Molly Birnbaum’s Season to Taste: How I Lost My Sense of Smell and Found My Way was an eye-opening read. As an aspiring chef looking forward to culinary school, Molly’s life is changed irrevocably when a car accident strips away her sense of smell. Her sense of taste is in turn vastly altered, and Molly begins to forge a new path for her life as she explores the implications of her new reality.

This was a really interesting read. In a twist that differentiates it from your typical foodie memoir, Molly mixes descriptions of culinary delights with information on the science of smell and taste, and explains how the two senses are intimately linked in the human anatomy. She really makes you think about something that’s often taken for granted – your sense of smell. While in the midst of this book I found myself becoming more aware of different smells and trying to think like Molly-to sit and just notice what scents were actually around me.

Molly takes the reader deep into the world of scent, from an elite perfume school in France to an industrial American factory where familiar scents are manufactured for packaged products.

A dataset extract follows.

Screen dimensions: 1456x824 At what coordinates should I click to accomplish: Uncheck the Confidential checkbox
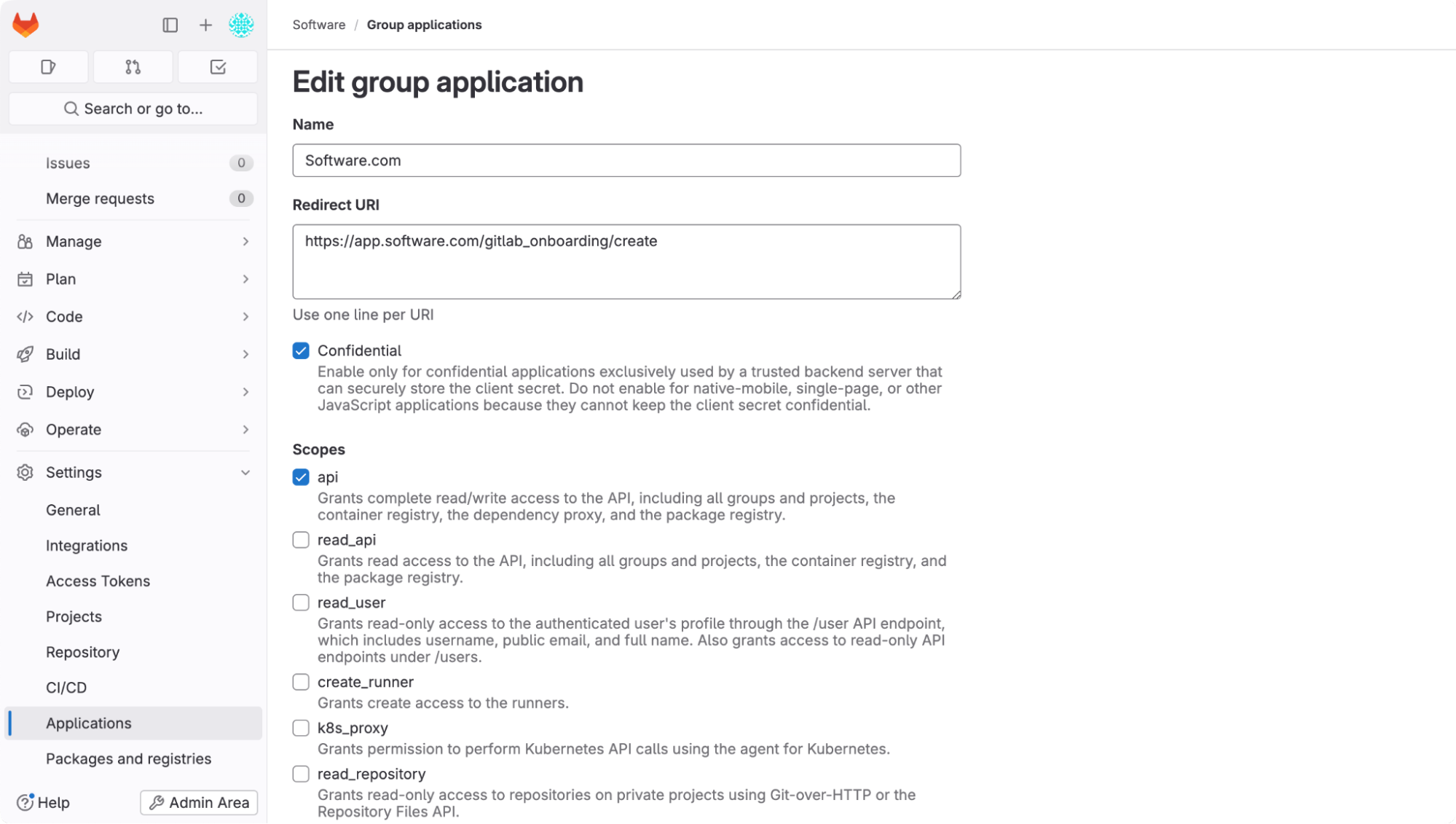click(300, 350)
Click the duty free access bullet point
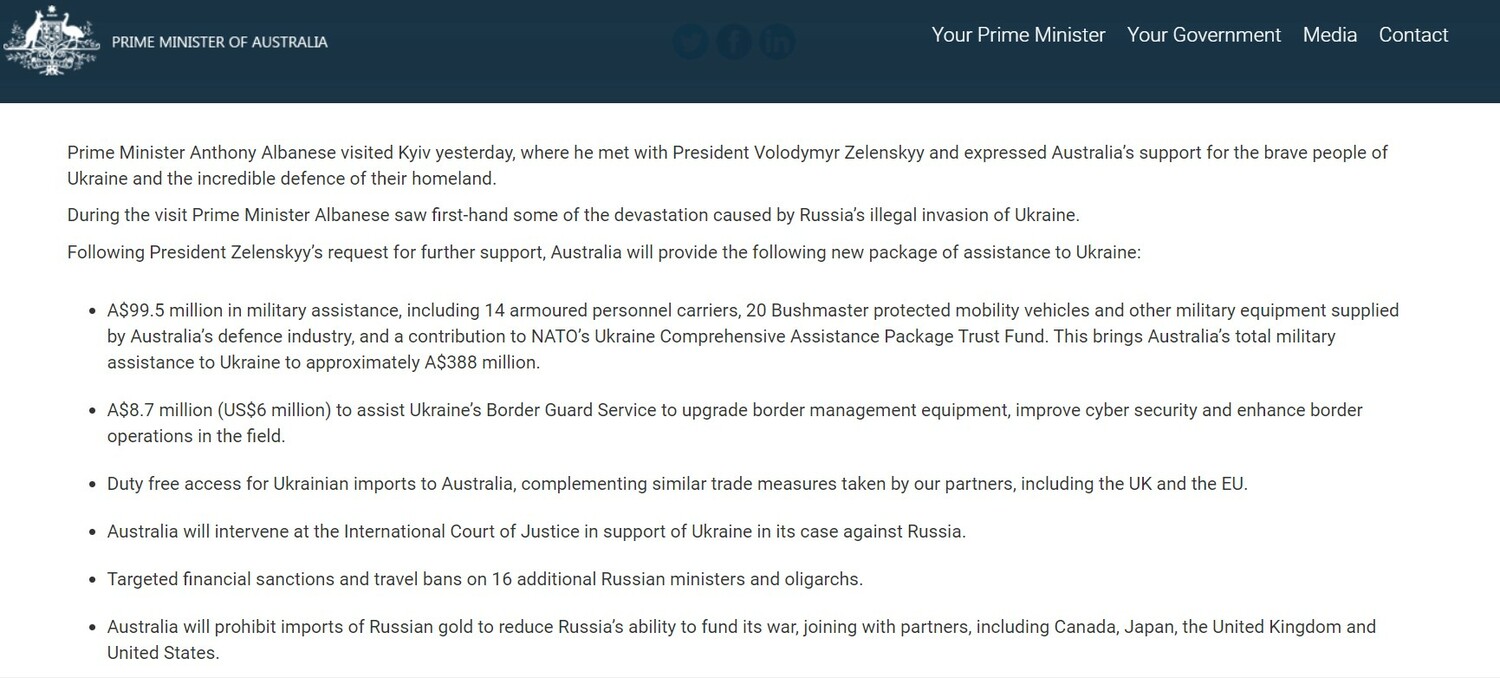The image size is (1500, 678). click(x=677, y=484)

All the while, even though her life’s dream has been stalled and possibly lost, Molly never once comes off as bitter or regretful. Nor does she come off as overly cheery or upbeat. She simply seems to handle a really tough situation with grace and aplomb.

Author Molly Birnbaum


An interesting phenomenon she describes is the way that even as some of her sense of smell begins to return, what she’s also lost is her ability to IDENTIFY smells. That was really fascinating to me. Why would that be? She makes the reader think about the areas of smell identification and description, which is a cool aspect of scent that one may never really ponder. Think about it-when we describe a scent, it’s always in terms of OTHER senses-something smells light, or warm, or spicy, or crisp. All words borrowed from other senses. It’s almost like smell is the most mysterious, the least easily described sense. It’s so different from the others-you can hear a song in your head, or close your eyes and see something in your head, but can you really CONJURE up a smell in your memory? Not really. It’s an amorphous sense, which sets it apart from the others.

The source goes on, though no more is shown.